3.6.5 竜の襲撃再び
水の龍は、僕の方を向いてしゃべりだした。
「我は聖獣と呼ばれし4大幻獣の1人水龍王イシスじゃ。
契約によりお主の召喚獣となっておる。
よろしく頼むぞ。
ところで主よ、今世の名はなんじゃ?」
「今世? よくわからないけど助かったよイシス。
僕の名前はジルベール・クロスロード。よろしくね」
「ジルベールじゃな。
まさかこの小さき身で聖獣形態での召喚ができるとは。
良き召喚者に出会えた。
では我の出番は終わったようじゃで、元の世界に戻る」
そういうと、目の前から忽然と姿が消えた。
傷ついた兵士を集めて、軽く回復魔法を使う。
バーニィも軽傷だった。
良かった。
自警団の動けるメンバーで皆を運ぶことになった。
倒れた元竜の女性も連れて帰ることになった。
僕は、怪我をして倒れている黒狼の子供も助けたいとレイさんに頼んだ。
「黒狼は魔物ですよ。けして人に懐くことはない」
レイさんは、魔物の怖さを説明してくれた。
だが、それでもこのまま放っておけば怪我をした体では間違いなく死ぬ。
僕はどうしても連れて帰りたかった。
「怪我が治れば森に戻せばよいでしょ。
明日には回復魔法を使えるから、それまで確保してほしい。
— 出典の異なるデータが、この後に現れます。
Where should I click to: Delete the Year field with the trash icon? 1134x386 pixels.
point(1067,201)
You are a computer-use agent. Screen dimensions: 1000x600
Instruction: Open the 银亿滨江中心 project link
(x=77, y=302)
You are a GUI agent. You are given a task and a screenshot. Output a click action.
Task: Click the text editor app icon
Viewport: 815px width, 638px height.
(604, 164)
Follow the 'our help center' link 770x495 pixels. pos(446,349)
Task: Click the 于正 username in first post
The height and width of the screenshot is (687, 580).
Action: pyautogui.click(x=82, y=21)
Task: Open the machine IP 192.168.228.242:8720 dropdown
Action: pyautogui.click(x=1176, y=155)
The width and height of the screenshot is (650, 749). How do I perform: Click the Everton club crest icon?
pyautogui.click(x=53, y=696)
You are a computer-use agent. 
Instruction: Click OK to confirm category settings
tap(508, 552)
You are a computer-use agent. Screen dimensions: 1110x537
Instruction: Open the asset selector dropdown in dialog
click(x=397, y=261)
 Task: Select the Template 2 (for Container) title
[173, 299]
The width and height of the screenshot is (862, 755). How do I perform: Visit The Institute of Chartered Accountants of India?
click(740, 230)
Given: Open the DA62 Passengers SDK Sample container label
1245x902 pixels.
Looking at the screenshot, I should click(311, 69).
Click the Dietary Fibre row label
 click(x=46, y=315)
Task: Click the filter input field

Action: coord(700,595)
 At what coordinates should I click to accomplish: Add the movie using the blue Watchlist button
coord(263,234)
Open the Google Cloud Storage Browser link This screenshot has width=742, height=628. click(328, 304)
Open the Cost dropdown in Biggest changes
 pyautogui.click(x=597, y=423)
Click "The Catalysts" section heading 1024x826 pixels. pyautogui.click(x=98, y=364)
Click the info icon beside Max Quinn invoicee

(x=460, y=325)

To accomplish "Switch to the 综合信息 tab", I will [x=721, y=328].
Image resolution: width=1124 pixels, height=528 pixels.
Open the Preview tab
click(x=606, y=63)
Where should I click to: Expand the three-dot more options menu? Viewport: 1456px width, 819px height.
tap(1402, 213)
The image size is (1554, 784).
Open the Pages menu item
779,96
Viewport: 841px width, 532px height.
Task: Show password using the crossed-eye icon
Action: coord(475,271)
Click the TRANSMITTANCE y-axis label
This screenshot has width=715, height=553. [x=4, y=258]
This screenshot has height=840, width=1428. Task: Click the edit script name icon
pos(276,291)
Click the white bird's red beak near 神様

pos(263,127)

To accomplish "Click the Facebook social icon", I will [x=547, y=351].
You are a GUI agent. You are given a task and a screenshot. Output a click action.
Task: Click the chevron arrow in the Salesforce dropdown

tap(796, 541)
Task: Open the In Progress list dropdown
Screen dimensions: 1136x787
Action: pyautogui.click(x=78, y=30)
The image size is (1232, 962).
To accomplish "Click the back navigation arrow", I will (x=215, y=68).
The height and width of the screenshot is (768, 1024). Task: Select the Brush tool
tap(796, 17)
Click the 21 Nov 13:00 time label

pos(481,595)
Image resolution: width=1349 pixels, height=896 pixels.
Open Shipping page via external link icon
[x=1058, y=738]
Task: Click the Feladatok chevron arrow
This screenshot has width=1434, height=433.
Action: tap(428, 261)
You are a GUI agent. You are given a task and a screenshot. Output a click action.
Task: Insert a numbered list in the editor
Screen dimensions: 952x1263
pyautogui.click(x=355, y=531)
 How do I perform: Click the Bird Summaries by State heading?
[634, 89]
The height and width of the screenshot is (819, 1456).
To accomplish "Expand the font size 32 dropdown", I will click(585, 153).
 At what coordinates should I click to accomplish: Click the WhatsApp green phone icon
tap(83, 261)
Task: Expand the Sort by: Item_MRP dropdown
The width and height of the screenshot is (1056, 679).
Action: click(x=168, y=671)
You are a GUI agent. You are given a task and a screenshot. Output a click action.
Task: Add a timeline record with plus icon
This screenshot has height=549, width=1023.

お願い父さん」
両手をすりすりして頼んだら、連れて帰ってもらえた。
良かった良かった。
帰りにエイミーから話が。
「2つ言いたいことがあるんだよね」
いつもの気楽な調子でエイミーが話し始めた。
僕は無言のままエイミーの顔を見つめて言うことを聞く。
「まず1つ目。ジルちゃんは、大切な領主じゃん。
皆が守るべき立場の人だよね。
私もジルちゃんを守るって誓ったんだよね。
そのために今日はジルちゃんを置いてここに来たのに、その守る対象がわざわざ危険に飛び込んで、部下のためにブレスの前に飛び出るって領主のやることじゃないからね。自重してね。いいね。絶対だよ」
「はい」
僕は素直に返事をした。
「そして2つ目。助けに来てくれてありがと」
そう言って、ほっぺにチュウをされた。
僕はちょっと照れた。
そして、みんなが助かって良かったと心から喜んだ。
僕は家につく前に、眠ってしまった。
そのおかげで、とりあえずその日は、かあさまから叱れることなく難を逃れた。
もちろん、気絶させたクインさんからも。